続いて、今井まちなみ広場駐車場まで移動し、少し軽くなった足取りで今井町を散策。こういう町家が並ぶレトロな地区が、奈良にもあったんだねぇ。


さっき休憩したばかりだというのに、『JTRRD IMAICHO(ジェイティード今井町)』にも行っちゃう。ジェイティードカフェは兵庫にもあるんだけどね。長屋の奥に、エッジの効いた外観が見えるのがオシャレ!
人気店とはいえ、平日の正午とあってか偶然か、席が空いていた。


独特のオーダースタイルを丁寧に説明していただき、アートスムージーをチョイス。嫁はパープル、僕はイエローを。運ばれてきた瞬間に感嘆するほど、これホントすっごいね!フルーツなどのスムージー,チアシード,ヨーグルトの3層になっていて、見栄えがするだけじゃなく、味も美味しい。
店員さんも感じが良くてこんなに素敵なお店なのに、「令和4年5月8日をもって閉店」との張り紙があって残念……。
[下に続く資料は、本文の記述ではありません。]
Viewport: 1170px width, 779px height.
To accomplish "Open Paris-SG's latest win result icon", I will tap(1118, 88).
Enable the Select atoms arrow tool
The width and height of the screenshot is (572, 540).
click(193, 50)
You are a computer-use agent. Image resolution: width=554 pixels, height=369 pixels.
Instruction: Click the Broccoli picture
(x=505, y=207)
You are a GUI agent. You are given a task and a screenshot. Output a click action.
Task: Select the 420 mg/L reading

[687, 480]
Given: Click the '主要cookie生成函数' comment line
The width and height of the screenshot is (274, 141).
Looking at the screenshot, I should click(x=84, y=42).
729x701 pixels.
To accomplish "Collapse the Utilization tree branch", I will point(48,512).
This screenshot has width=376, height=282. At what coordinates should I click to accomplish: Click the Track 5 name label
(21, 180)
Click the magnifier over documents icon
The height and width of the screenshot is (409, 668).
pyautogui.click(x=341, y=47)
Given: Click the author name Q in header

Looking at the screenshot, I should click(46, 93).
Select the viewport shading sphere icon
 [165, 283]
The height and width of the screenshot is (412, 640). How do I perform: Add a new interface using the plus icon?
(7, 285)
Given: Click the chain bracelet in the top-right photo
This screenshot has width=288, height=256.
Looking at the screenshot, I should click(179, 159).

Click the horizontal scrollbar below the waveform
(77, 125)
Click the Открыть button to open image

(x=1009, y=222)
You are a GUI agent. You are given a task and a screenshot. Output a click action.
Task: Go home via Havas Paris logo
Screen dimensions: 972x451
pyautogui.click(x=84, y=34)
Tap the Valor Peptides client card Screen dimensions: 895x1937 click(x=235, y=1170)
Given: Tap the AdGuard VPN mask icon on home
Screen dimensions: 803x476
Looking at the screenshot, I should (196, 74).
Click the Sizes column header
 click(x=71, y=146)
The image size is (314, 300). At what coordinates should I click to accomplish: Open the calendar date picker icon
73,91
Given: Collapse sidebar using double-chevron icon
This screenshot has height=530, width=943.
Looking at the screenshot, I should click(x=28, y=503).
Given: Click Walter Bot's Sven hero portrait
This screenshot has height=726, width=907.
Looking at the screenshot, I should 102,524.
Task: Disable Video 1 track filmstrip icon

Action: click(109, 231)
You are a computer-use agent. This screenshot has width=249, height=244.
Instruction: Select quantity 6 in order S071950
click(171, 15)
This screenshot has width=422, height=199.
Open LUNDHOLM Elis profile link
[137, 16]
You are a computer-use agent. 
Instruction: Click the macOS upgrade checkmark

お店を出たら、舞い散る花びらに吸い寄せられるように、順明寺じゅんみょうじに立ち入った。境内に敷き詰めたピンクの絨毯も、情緒があるねぇ。桜って、散り際まで美しいからズルい。


中町筋に佇む旧米谷家住宅。あまり興味のない時代の建築ではあるけど、あちこちの通りを歩きながら覗くのが楽しい。

さて、時間が余った。せっかく橿原にいるのだから、史跡も押さえておきたい。畝傍御陵前駅周辺のコインパーキングを探して車は置いて、膝裏がちょっと痛くなってきたという嫁にはサイゼで休んでもらうことに。


向かったのは本薬師寺跡。天武天皇が皇后(のちの持統天皇)の病気平癒を願って藤原京に建立された薬師寺は、平城遷都に伴い現在の奈良市西ノ京町に移された。寺院としては当地にも残ったため、西ノ京の薬師寺とは区別して、本薬師寺と呼ばれるようになったという。
案内板を確認して進むと、自転車に乗った人が跡地のほうへ行くのが見えた。お仲間さんかなと思いきや、礎石があるのは民家の庭先。そのお家に行かれる方だったのだ。この立地にはビックリ。


金堂跡にも桜の花が咲いていて、心が震えた。


東塔の土壇。こちらには写真を撮っている白髪の(今度こそ)お仲間がいた。反対側には西塔跡もある。

それともう1か所を目指し、飛鳥川を渡る。途中、手に地図らしきものを持っている老夫婦や青年を見かけた。歩き回るには丁度良い気候だからだろうか、史跡巡りをしているように見える人が多いなぁ。


10分ほどで藤原京朱雀大路跡に到着。大極殿を中心とする宮跡からこの案内板までは地味に距離があるから、なかなか寄る機会が無かったんだよね。健脚とはいえ、嫁をここまで連れていくわけにもいかない。


かつて朱雀大路の先に朱雀門が建っていたであろう北を向けば、耳成山。目の前を横切るトラクターに、なぜか悠久の時の流れを感じてしまう。うん、満足満足。
早足で嫁と合流し、単独行動を許してもらえたことに、改めて感謝したよ。